(Lines of data)
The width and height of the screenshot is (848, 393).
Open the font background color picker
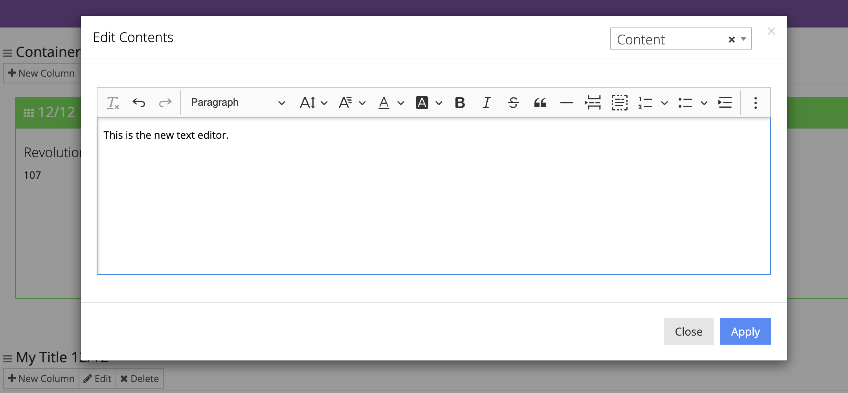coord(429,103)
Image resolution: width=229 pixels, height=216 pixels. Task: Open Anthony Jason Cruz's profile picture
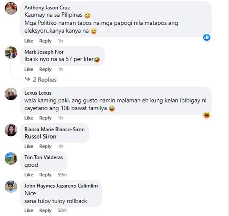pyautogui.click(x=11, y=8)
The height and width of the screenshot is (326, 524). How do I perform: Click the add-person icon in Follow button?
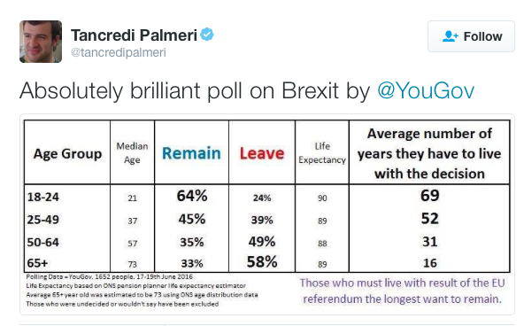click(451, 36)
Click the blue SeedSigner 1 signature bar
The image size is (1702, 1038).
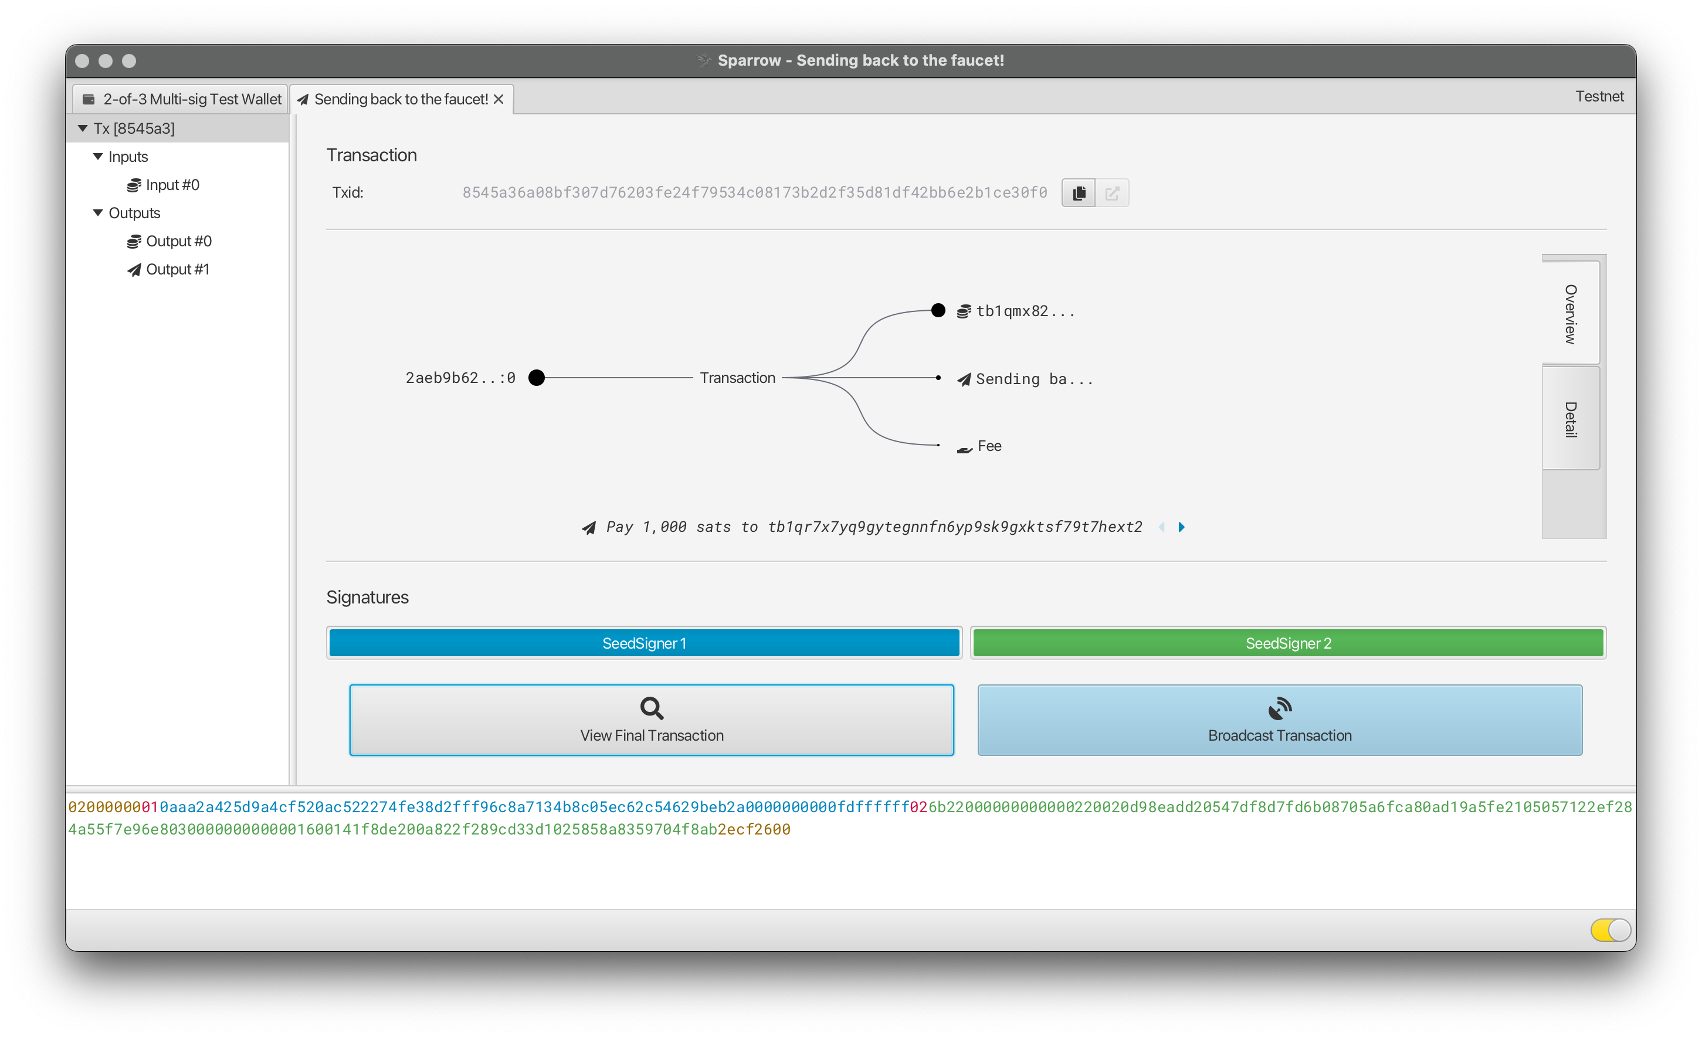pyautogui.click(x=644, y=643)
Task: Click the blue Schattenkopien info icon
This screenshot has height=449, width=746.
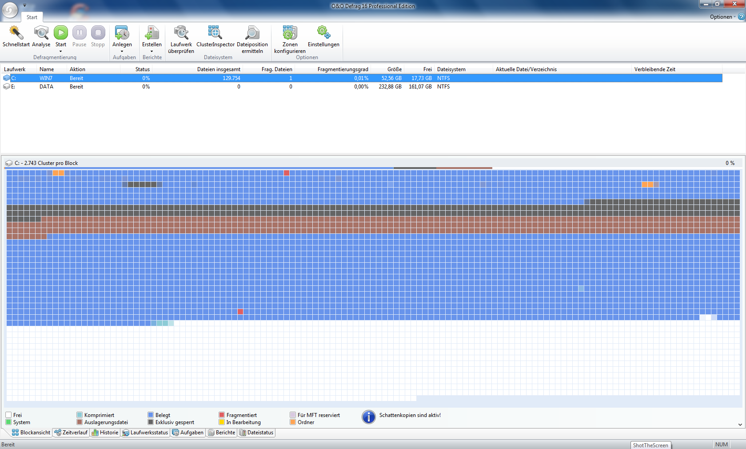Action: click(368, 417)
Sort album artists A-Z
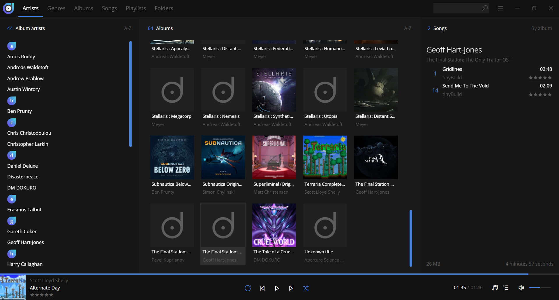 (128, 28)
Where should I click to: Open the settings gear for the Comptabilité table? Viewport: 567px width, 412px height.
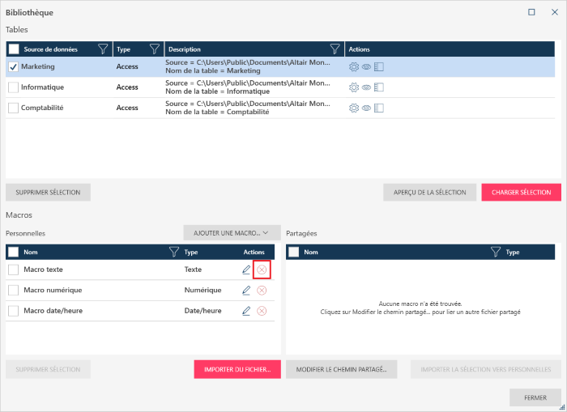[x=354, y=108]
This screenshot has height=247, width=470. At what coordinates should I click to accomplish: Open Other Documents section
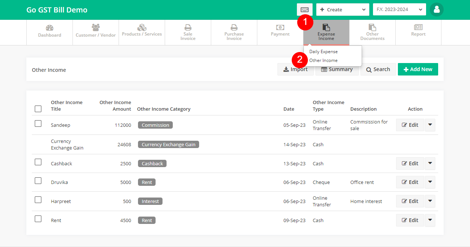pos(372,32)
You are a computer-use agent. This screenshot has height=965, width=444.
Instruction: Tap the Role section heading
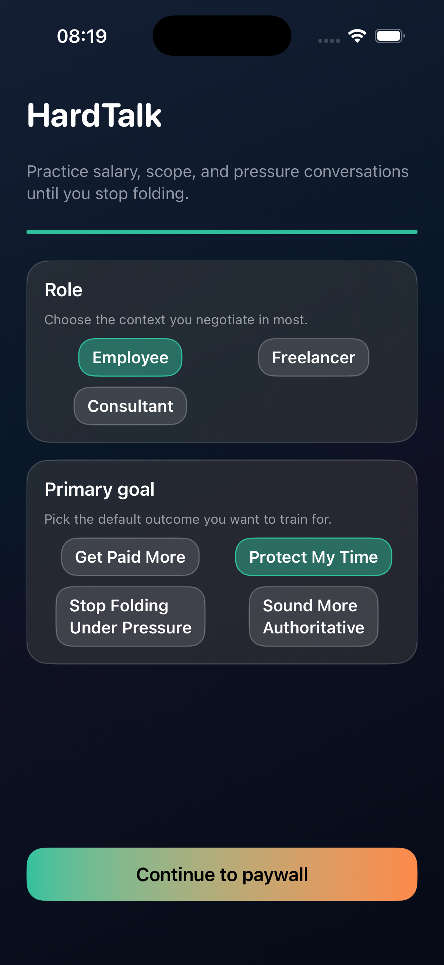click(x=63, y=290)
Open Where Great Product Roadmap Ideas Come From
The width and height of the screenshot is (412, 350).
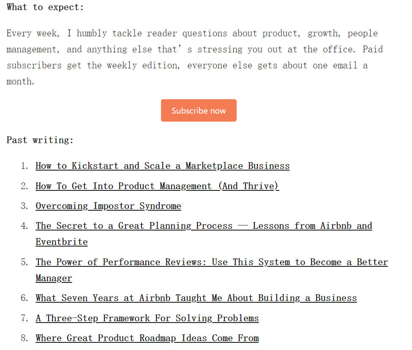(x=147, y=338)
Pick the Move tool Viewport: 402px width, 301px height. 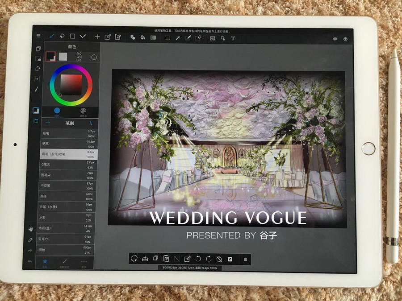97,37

GOAL
Express everything from the line containing "Image resolution: width=229" down to the line containing "[x=354, y=108]", both included, as a JSON list of strings with one string per line and no blank lines. Leave the pictures out.

EXERCISE RESULT
[
  "Image resolution: width=229 pixels, height=216 pixels. Task: Open Anthony Jason Cruz's profile picture",
  "pyautogui.click(x=11, y=8)",
  "The height and width of the screenshot is (326, 524). How do I perform: Click the add-person icon in Follow button?",
  "click(451, 36)",
  "Click the blue SeedSigner 1 signature bar",
  "The image size is (1702, 1038).",
  "pyautogui.click(x=644, y=643)",
  "Task: Click the blue Schattenkopien info icon",
  "This screenshot has height=449, width=746.",
  "Action: click(368, 417)",
  "Sort album artists A-Z",
  " (128, 28)",
  "Where should I click to: Open the settings gear for the Comptabilité table? Viewport: 567px width, 412px height.",
  "[x=354, y=108]"
]